Challenge: Please rewrite the lines from the line with "Where should I" up to and including the line with "click(x=188, y=80)", swapping "Image resolution" for "Screen size" and changing nothing else.

Record excerpts:

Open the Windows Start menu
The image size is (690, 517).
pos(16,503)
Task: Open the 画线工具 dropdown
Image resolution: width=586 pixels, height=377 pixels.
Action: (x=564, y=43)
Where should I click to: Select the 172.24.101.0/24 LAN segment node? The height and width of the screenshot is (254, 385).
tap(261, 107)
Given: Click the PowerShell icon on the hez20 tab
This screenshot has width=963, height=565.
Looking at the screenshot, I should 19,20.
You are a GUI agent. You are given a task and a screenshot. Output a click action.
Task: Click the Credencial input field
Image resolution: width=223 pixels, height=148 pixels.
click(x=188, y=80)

...

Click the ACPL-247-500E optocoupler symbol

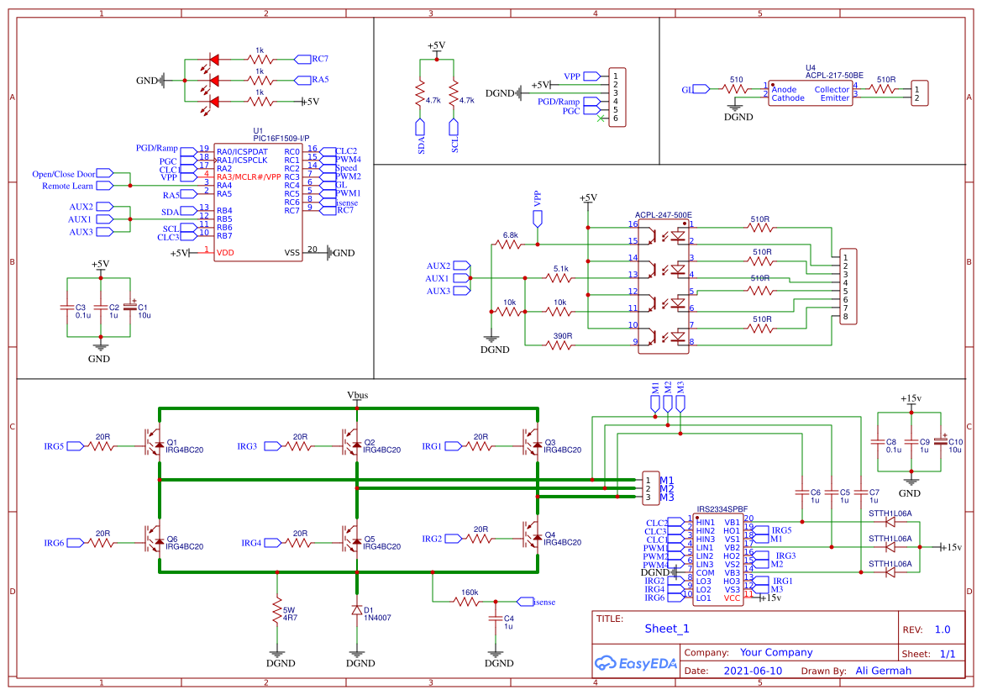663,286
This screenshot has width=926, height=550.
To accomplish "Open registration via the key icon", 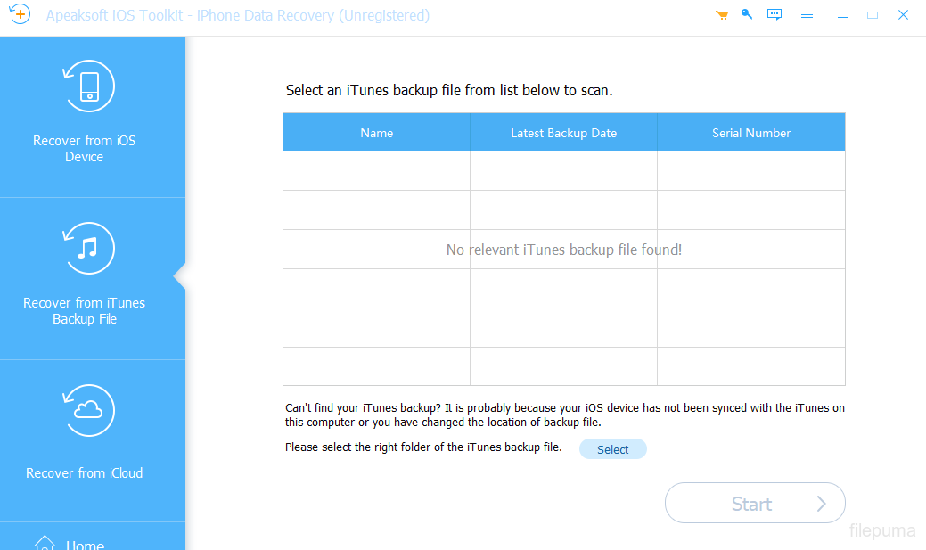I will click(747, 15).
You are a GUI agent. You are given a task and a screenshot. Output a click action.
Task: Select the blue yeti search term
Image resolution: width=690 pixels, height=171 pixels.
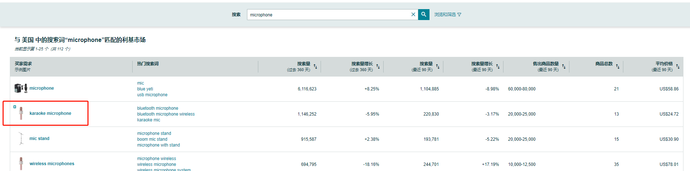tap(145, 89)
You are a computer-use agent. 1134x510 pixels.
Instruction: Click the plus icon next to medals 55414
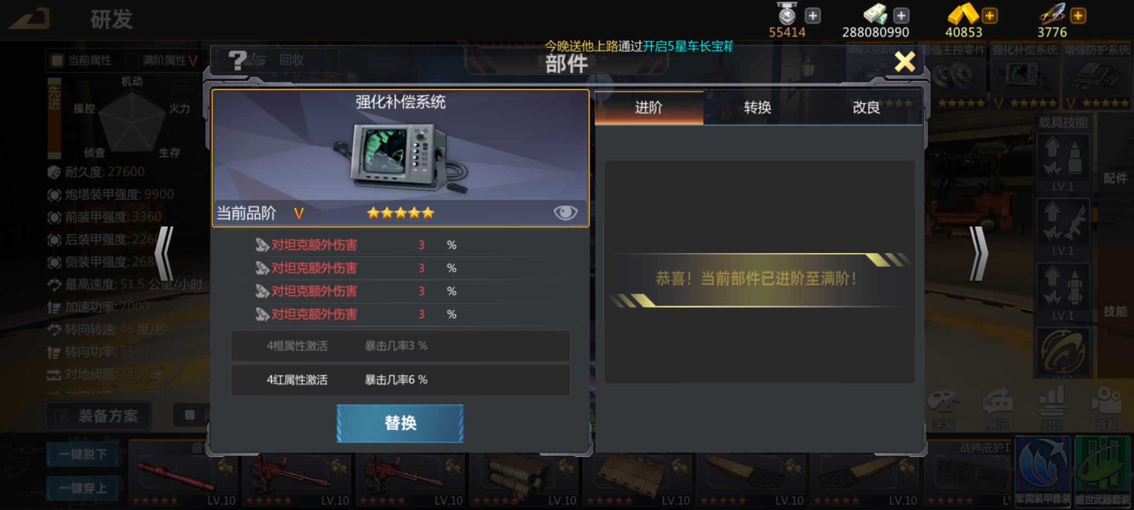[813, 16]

==

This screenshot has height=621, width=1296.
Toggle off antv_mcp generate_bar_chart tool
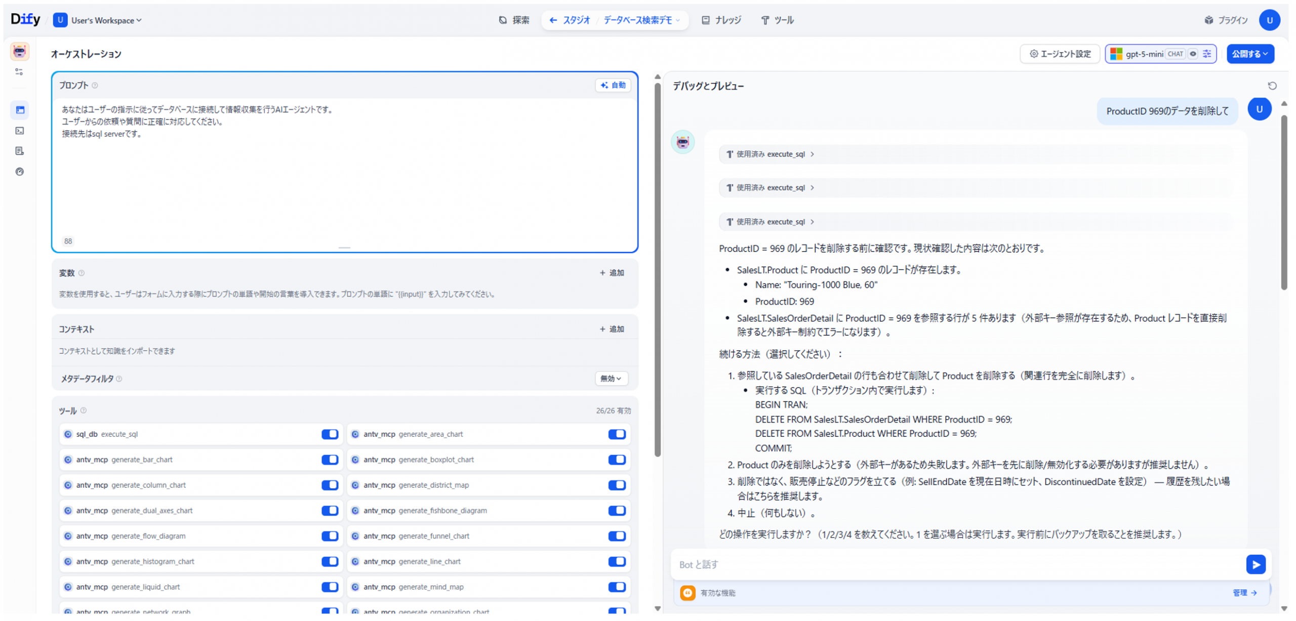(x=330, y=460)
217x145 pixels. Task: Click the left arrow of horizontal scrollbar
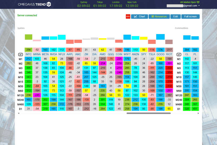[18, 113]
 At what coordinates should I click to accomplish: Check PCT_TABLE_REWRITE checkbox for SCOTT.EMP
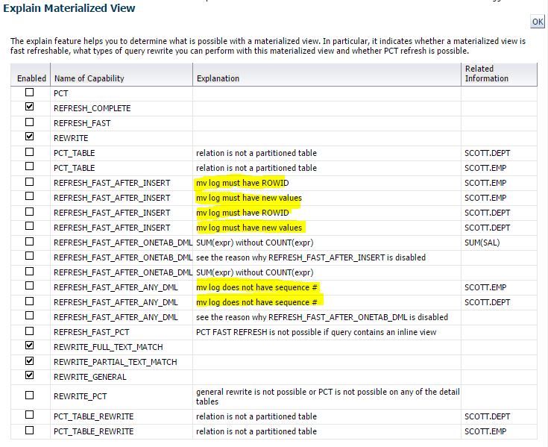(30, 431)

Completed exercise:
Where should I click to: Select the 172.24.101.0/24 LAN segment node? The height and width of the screenshot is (254, 385).
tap(261, 107)
Given: Click the PowerShell icon on the hez20 tab
This screenshot has width=963, height=565.
Looking at the screenshot, I should 19,20.
You are a GUI agent. You are given a task and a screenshot. Output a click action.
Task: Click the Credencial input field
Screen size: width=223 pixels, height=148 pixels.
click(x=188, y=80)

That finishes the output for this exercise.